Steven Li, Jeffrey Weng, Justin Yau, Jake Zaia
The Onion and "fake news" inspired this project. Our project name, The Orange, as well as being a parody of "The Onion", comes from an old English phrase, a Clockwork Orange. A Clockwork Orange appears normal and natural on the outside but is bizzare and mechanical on the inside. Similarly, our website that appears to be news is completely randomly generated by computers, using sources such as The Onion as training data.
Using Markov Chains, we train an algorithm on large portions of text. We then use this "trained" data to generate original news stories. Users can also vote and comment on the articles. We store all our information on a DigitalOcean droplet that utilizes mongoDB.

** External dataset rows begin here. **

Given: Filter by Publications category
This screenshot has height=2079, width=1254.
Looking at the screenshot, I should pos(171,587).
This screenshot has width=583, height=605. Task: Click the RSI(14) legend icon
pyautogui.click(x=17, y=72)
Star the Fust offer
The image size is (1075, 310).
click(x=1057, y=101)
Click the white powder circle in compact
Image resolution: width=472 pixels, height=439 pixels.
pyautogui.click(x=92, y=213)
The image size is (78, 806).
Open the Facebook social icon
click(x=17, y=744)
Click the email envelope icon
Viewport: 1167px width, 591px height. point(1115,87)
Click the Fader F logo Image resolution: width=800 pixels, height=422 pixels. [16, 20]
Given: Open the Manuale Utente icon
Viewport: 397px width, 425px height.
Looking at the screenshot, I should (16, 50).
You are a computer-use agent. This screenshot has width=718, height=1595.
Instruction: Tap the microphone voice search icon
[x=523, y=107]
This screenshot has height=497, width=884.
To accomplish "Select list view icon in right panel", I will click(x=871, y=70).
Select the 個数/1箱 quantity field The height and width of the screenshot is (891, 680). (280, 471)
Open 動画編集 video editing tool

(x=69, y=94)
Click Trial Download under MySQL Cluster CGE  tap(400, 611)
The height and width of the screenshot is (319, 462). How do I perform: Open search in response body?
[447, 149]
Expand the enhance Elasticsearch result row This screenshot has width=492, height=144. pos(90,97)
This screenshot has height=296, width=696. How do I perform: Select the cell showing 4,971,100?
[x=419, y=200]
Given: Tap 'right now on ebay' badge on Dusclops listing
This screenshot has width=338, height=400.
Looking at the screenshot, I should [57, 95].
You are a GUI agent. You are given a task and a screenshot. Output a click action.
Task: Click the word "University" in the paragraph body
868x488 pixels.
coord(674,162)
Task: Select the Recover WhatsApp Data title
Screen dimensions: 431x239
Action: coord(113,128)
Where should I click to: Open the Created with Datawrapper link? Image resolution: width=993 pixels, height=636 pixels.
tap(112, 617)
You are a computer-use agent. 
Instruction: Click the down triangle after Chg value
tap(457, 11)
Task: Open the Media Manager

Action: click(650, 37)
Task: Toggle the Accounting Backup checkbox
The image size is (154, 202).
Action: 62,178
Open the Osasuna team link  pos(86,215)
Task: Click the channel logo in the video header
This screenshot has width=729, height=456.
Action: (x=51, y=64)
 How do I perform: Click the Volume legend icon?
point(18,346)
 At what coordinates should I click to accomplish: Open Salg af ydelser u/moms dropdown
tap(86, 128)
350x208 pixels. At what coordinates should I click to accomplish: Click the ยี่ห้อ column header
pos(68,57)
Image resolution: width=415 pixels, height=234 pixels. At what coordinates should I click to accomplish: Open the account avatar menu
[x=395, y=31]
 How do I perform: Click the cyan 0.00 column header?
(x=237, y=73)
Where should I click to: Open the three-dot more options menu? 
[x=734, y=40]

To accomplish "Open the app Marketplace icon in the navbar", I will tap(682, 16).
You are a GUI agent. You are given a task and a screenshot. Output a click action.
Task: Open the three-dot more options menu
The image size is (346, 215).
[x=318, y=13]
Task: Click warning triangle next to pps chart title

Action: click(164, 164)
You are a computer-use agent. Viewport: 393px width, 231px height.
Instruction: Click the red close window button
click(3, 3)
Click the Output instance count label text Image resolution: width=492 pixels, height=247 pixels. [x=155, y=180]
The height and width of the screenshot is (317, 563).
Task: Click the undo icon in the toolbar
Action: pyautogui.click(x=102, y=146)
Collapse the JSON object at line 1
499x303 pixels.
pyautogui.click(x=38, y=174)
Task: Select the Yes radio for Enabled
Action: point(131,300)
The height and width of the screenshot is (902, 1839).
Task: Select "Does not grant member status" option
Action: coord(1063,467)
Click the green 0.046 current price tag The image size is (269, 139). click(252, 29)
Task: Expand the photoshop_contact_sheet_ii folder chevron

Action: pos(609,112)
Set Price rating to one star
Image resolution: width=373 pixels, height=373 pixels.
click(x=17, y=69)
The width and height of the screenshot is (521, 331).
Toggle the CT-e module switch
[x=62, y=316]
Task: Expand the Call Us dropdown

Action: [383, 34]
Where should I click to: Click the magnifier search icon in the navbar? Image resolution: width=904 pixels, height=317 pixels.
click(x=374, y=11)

A scraper written in Python uses several APIs and libraries to pull relevent data from different news sources. We then feed that information into our Markov Chain algorithm (also written in python) to help it "learn" how to write natural sounding articles. The website itself is run using Python Flask as a backend with a light Bootstrap & JQuery frontend, and is deployed with Apache. The Digital Ocean droplet stores data internally using MongoDB, while simultaneously hosting the web server.
The Scraper was challenging. Different websites use different data storage formats and making a Scraper to extract relevent data consistently from these formats is a difficult task. Working with large data sets was also difficult as our algorithm requires a decent amount of computational power, and can produce files that are very large. Implementing Markov Chains was also an arduous task, as none of the team had any formal experience doing so before.
We learned how to utilize markov chains to producing realistic sounding text. We also learned how to use scrapers to get information from the internet algorithmically. Additionally we learned how to deploy a Flask App using apache2 on a Linux Machine.
There's still plenty to do such as:
- Improving our scrapers to get more meaningful data
- Training our algorithms on larger datasets to make better stories
- Automatically generating stories on a set schedule
- Expanding our website to have more functionality for users